> _Provided passage_:
________________________________________
Note when grids are available you have 53 candidate operations, best accuracy 1.5m, the pipeline used is:

#> Definition:  +proj=pipeline +step +inv +proj=aea +lat_0=23 +lon_0=-96
#>              +lat_1=29.5 +lat_2=45.5 +x_0=0 +y_0=0 +ellps=GRS80
#>              +step +proj=hgridshift +grids=ca_nrc_NA83SCRS.tif
#>              +step +proj=aea +lat_0=23 +lon_0=-96 +lat_1=29.5
#>              +lat_2=45.5 +x_0=0 +y_0=0 +ellps=WGS84

Whereas when grids are discarded you have 4 candidate operations, best accuracy 4m:

#> Definition:  +proj=pipeline +step +inv +proj=aea +lat_0=23 +lon_0=-96
#>              +lat_1=29.5 +lat_2=45.5 +x_0=0 +y_0=0 +ellps=GRS80
#>              +step +proj=aea +lat_0=23 +lon_0=-96 +lat_1=29.5
#>              +lat_2=45.5 +x_0=0 +y_0=0 +ellps=WGS84

I have studied this kind of issue in some detail for datum shifts to/from NAD27, where the accuracy can be (or at least was at the time) severely degraded depending on source CRS and when the grids were absent--sometimes resulting in "ballpark" transformations... but in this case (AEA in NAD83 vs. WGS84) it seems the accuracy is not that different without +step +proj=hgridshift +grids=ca_nrc_NA83SCRS.tif step in the pipeline

I think another issue with reproducibility here is that the grid files can be cached, and info stored in the PROJ database. I was initially able to reproduce the PROJ errors/warnings with terra and sf, but after running sf::sf_proj_network(enable=TRUE) with the network available the projection in subsequent runs works without warning, the first time, even if network connection is subsequently lost.
________________________________________
> _Records shown_:
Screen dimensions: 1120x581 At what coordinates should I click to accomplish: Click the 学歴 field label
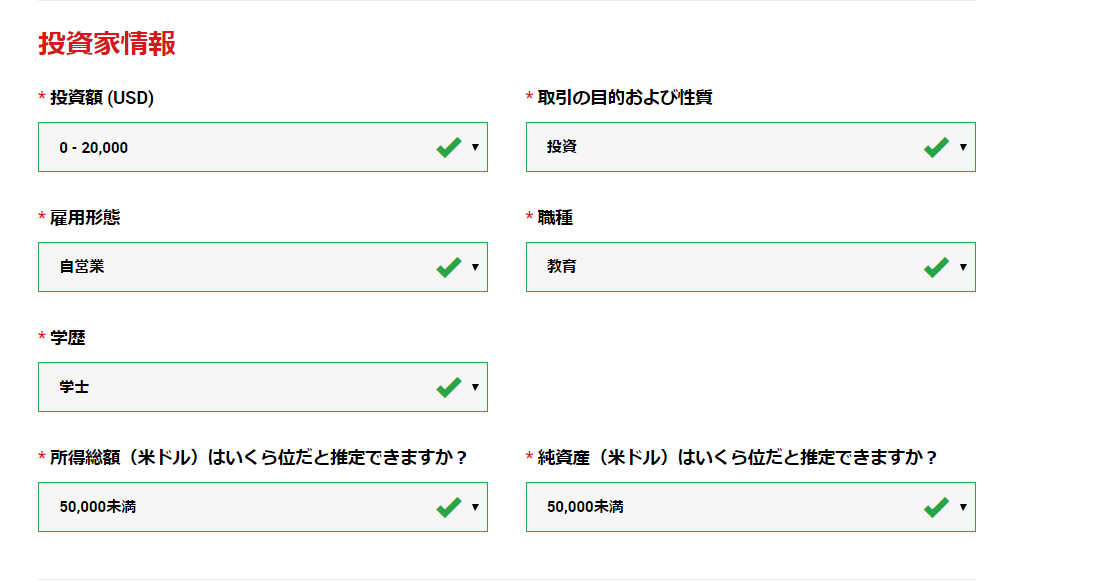click(67, 338)
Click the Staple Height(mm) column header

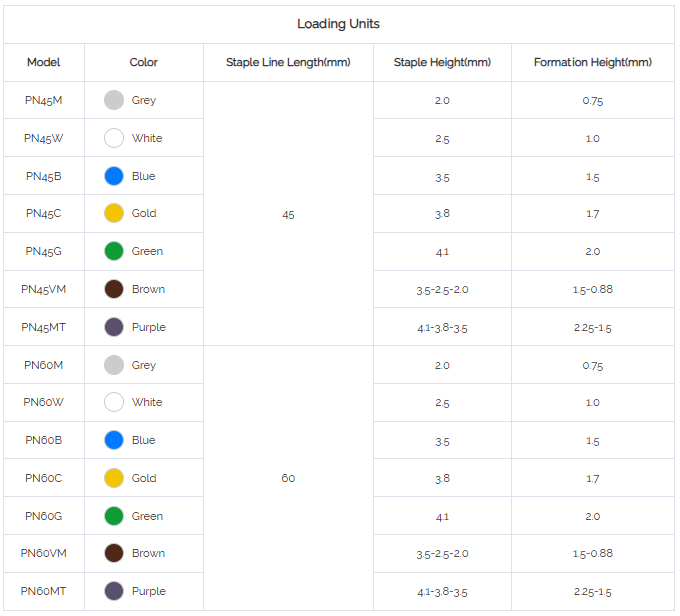click(x=442, y=62)
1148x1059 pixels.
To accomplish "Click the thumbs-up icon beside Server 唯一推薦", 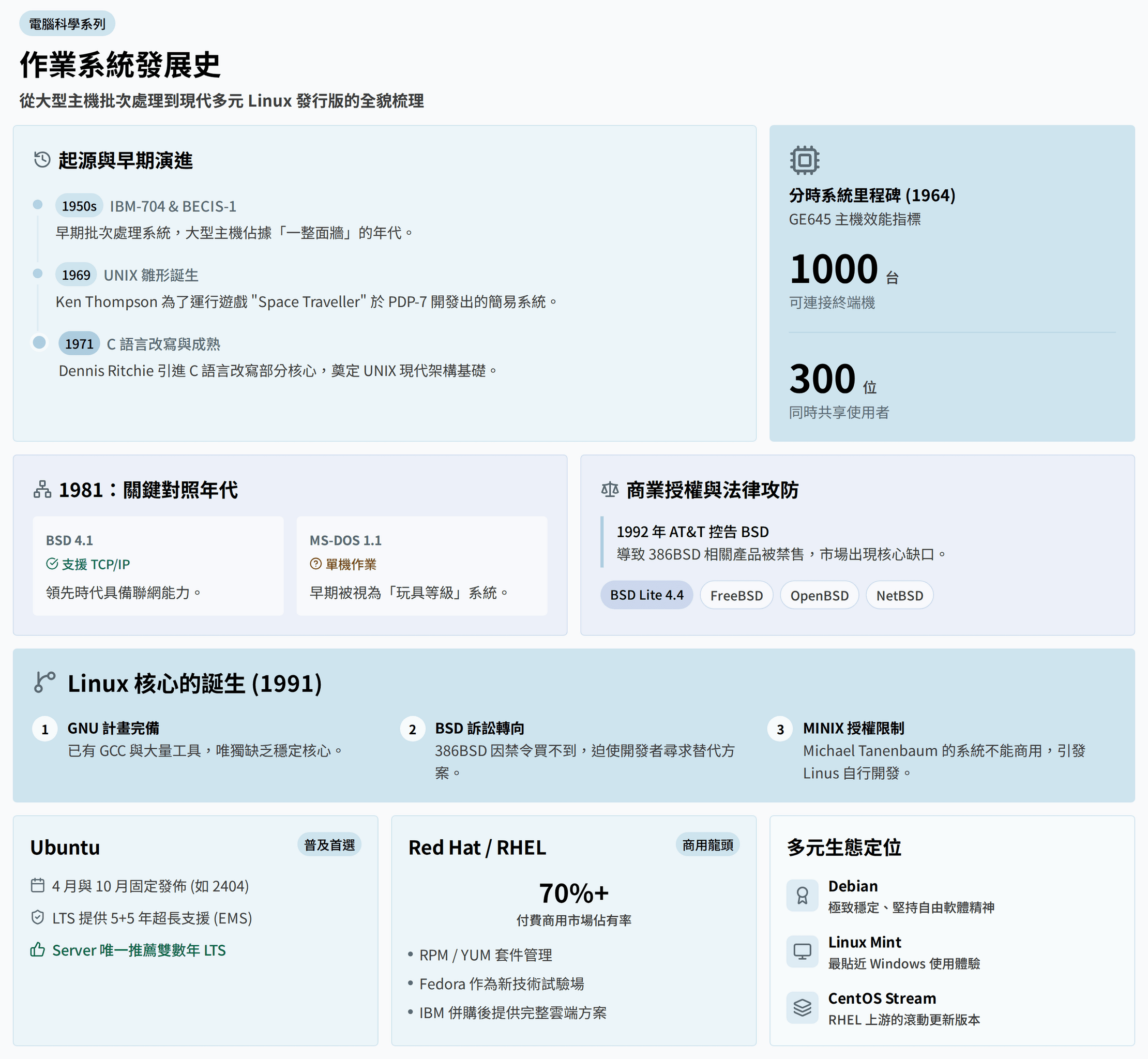I will tap(38, 949).
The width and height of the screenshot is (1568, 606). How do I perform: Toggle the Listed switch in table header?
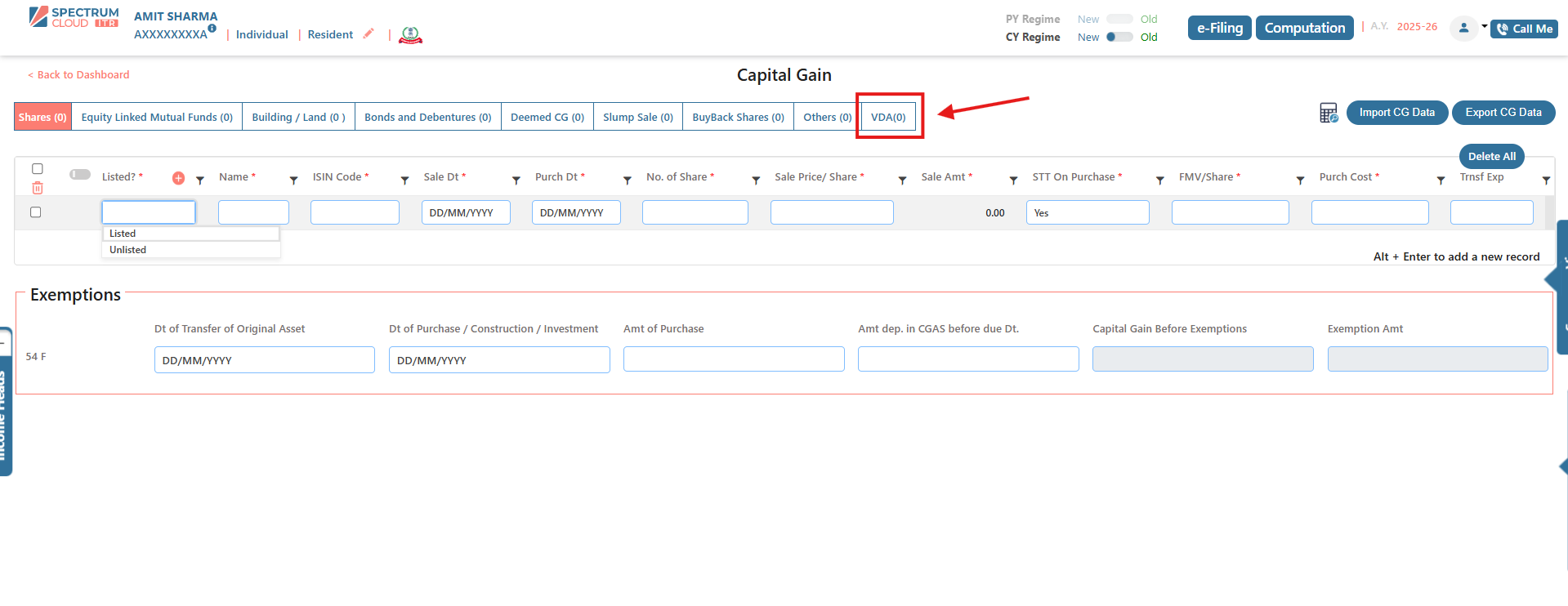(x=80, y=174)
________________________________________
> _List of tasks_:
- A) In the passage on PROJ datum transformations, how many candidate operations are there when grids are discarded, and what is the best accuracy?
- B) Continue the passage on PROJ datum transformations from its last sentence.

> _Answers for the tasks_:
- A) There are 4 candidate operations, with a best accuracy of 4m.

- B)
After removing "/home/andrew/.local/share/proj/cache.db" (find yours with sf::sf_proj_search_paths()) you get the same warnings/PROJ errors back. The warnings also occur when running sf::sf_proj_pipelines(crs(a), crs(r), grid_availability = "AVAILABLE") when cache.db is incomplete and network disabled.